Вторая Валькирия (с серпом и молотом). У нас немало клиентов, которые сами деинсталлируют аппараты, поскольку это гораздо дешевле, если сравнивать с услугами нашей команды. (Потачивает серп.)

Первая. Цена, если брать аппарат непосредственно с нашего склада, составит три тысячи евро. (Размахвает метлой.)

Сан-Василич (в ужасе). Три тысячи евро! (Берет стакан из рук Валокординовой.) Это ж мну сколько народу ограбить придется!

Вторая. Вам самостоятельно придется организовать перевозку в Россию с нашего склада в Италии…

Сан-Василич (икает, брыкается). И какой еще вам такой талии?

Первая. Осиной! Вяжи его!

Сан-Василич. Никакой осиной! Я вам не упырь и не волдырь, чтобы мну осиной! Пустите мну! Мну устало! Мну сурьезный человек! Мну с карахтером! Вы еще не знаете моего карахтера! Мну хочет домой! К маме! (Сопротивляется, но слабо.)

Вторая (достает веревку и вяжет Сан-Василича). …а потом снова инсталлировать самостоятельно. Если вы хотите, чтобы мы занялись доставкой, это вам будет стоить еще девять тысяч евро.

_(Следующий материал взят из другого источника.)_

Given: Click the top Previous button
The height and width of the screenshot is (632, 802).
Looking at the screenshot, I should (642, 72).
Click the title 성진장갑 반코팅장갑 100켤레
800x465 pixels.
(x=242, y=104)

Сан-Василич. Грабеж! грабеж налогоплательщиков неизбежен! (Зрителям.) Послушайте! Люди добрые! Ну не могу я! не мо-гу! не могу я все это на ваши хрупкие плечи переложить! Мну стыдно! (В сторону.) Стыдно – а что делать? Стыд – валюта плохо конвертируемая. Ею хорошо в душé дырки прикрывать, но не на одеже!

Первая. А если еще и займемся деинсталляцией, то вообще восемнадцать!

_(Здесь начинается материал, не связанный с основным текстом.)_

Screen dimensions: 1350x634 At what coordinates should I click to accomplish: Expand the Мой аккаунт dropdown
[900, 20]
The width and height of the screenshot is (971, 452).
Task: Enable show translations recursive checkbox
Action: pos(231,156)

Сан-Василич (понуро). Ну тут уже без бюджетных денег не обойдется… Как пить дать… Придется опять бюджет… осваивать. Лаврушу опять… это… трясти… (Многозначительно насвистывает.)

Вторая. Вам нужно убедиться, что в системе достаточно гелия для вывода оборудования на рабочий режим. Если мы доставим необходимое для этого оборудование, то с вас еще шесть тысяч за его прокат.

Сан-Василич (обмякая и засыпая). Грабеж! грабеж! Я сказал, да! Это грабеж! Вот так вот все у нас! Все бремя ложится на налогоплательщика! Никуда не денешься… Простите меня, дорогие россияне, но… (Издает языком характерный звук опустошения кишечника от газов.) Придется вам пояса потуже… А то мой бизнес медным тазом. Придется потерпеть… Видимо, на какое-то еще время детский садик и морг останутся в одном здании… Ничего не попишешь… Денег не предвидится. Лаврушин бюджет… не того… не потянет.

Первая и Вторая (вместе). Давно уж бы тебя. Тазом… (Вяжут Сан-Василича.) И газом…

Софиты снова выхватывают Сороку на дереве. Тема Сороки.

Сорока. Кца! кца! кца! (Валькириям.) Уносите тело! Сделано дело! Им все кажется, что они заправляют в городе! Как бы не так! как бы не так! как бы не так! как бы не так! Кца! кца! кца! Птирадаки посмивли! Птирадаки посмивли! Птирадаки посмивли!

Валькирии уносят тело к каменному особняку в глубине Речной Просеки. Выходит Валокординова, смотрит вслед. Возня вдалеке. Валокординова захлопывает калитку и входит в дом.

Кошка (выходит из-за кустов). Ты все тут?

Сорока. Где ж мне еще быть? Не на землю же к тебе спускаться, право же! Акромя как когтями ты разговаривать все равно не умеешь.

Кошка. Не говори глупостей. Я мягкая и – мрррру – пушистая.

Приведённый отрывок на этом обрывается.